**STATED TASK**: Reproduce the stretch of the press release about the Justice Scholars program from "Department of Justice" through "broader legal community.", word for word.

**TEXT SHOWN**:
□ □ □ □ □

Department of Justice
U.S. Attorney’s Office
Western District of Michigan

FOR IMMEDIATE RELEASE
Thursday, May 19, 2016

U.S. Attorney Patrick Miles's "Justice Scholars" Program Culminates With Mock Trial Before Federal And State Judges

          GRAND RAPIDS, MICHIGAN — At the beginning of the 2015–2016 school year, U.S. Attorney Patrick Miles introduced Justice Scholars to a class of seventh-grade students at Gerald R. Ford Academic Center, a Grand Rapids Public School. The new program was developed by U.S. Attorney Miles to expose students to the criminal justice system in a constructive way, while fostering positive connections between youth, law enforcement, and the broader legal community.

          Each month over the course of the school year, the class heard from “teachers” who work in the criminal justice system. The interactive presentations took the scholars through the foundations and aims of the criminal justice system, the stages of a criminal case, and possible career paths. Presenters encouraged students to make healthy and constructive decisions during their middle- and high-school years, so they could pursue jobs in the criminal justice system in the future. U.S. Attorney Miles said that the “overwhelming volunteer response by law enforcement and legal partners in the community made the pilot year of Justice Scholars a tremendous success.”

□ □ □ □ □

**DATASET SECTION**:
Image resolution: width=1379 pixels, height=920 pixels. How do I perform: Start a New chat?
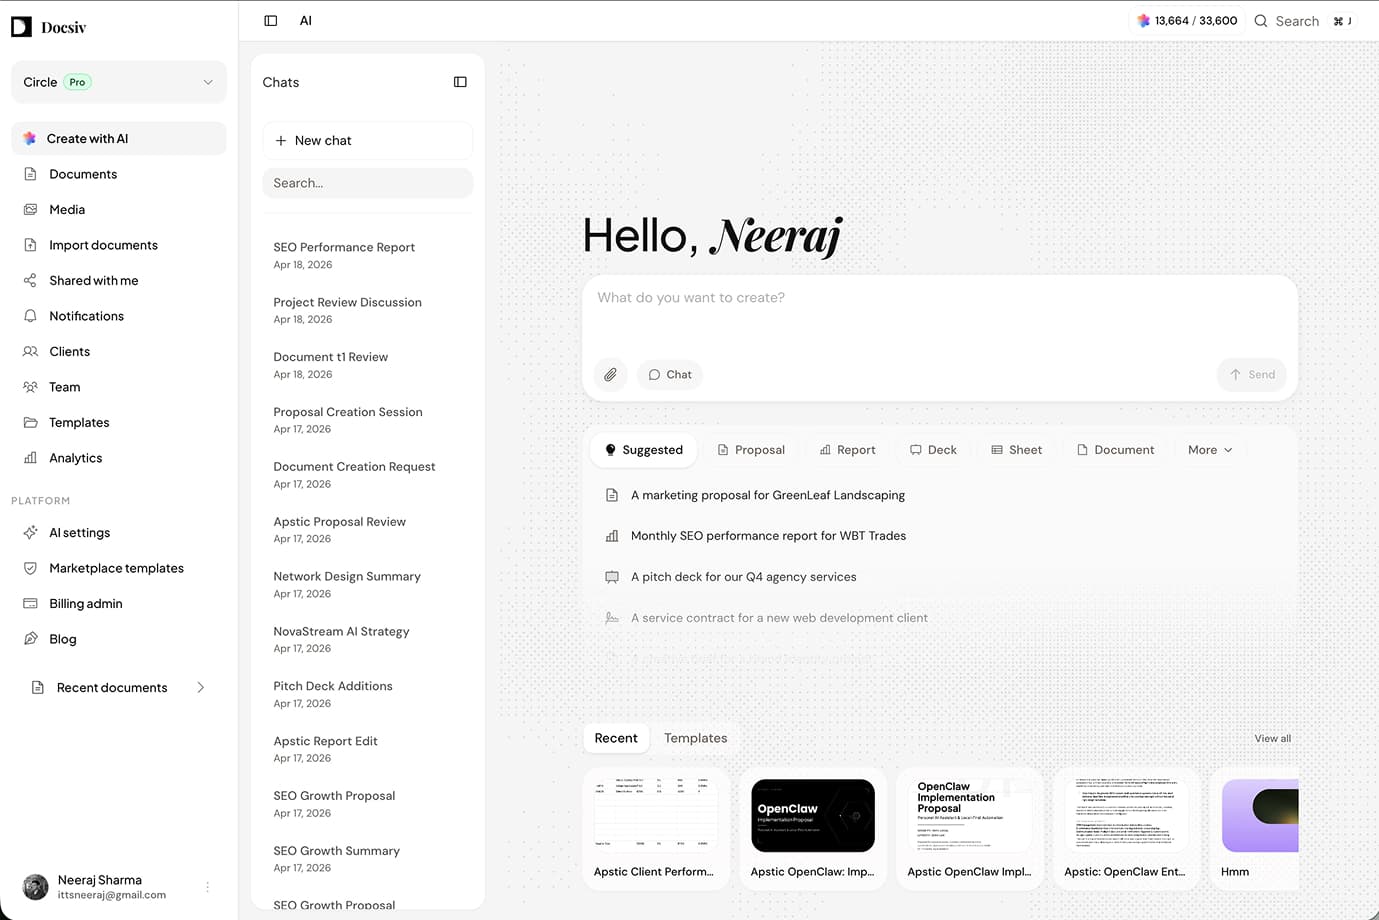coord(367,140)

□ □ □ □ □

**TASK RESULT**:
Department of Justice
U.S. Attorney’s Office
Western District of Michigan

FOR IMMEDIATE RELEASE
Thursday, May 19, 2016

U.S. Attorney Patrick Miles's "Justice Scholars" Program Culminates With Mock Trial Before Federal And State Judges

          GRAND RAPIDS, MICHIGAN — At the beginning of the 2015–2016 school year, U.S. Attorney Patrick Miles introduced Justice Scholars to a class of seventh-grade students at Gerald R. Ford Academic Center, a Grand Rapids Public School. The new program was developed by U.S. Attorney Miles to expose students to the criminal justice system in a constructive way, while fostering positive connections between youth, law enforcement, and the broader legal community.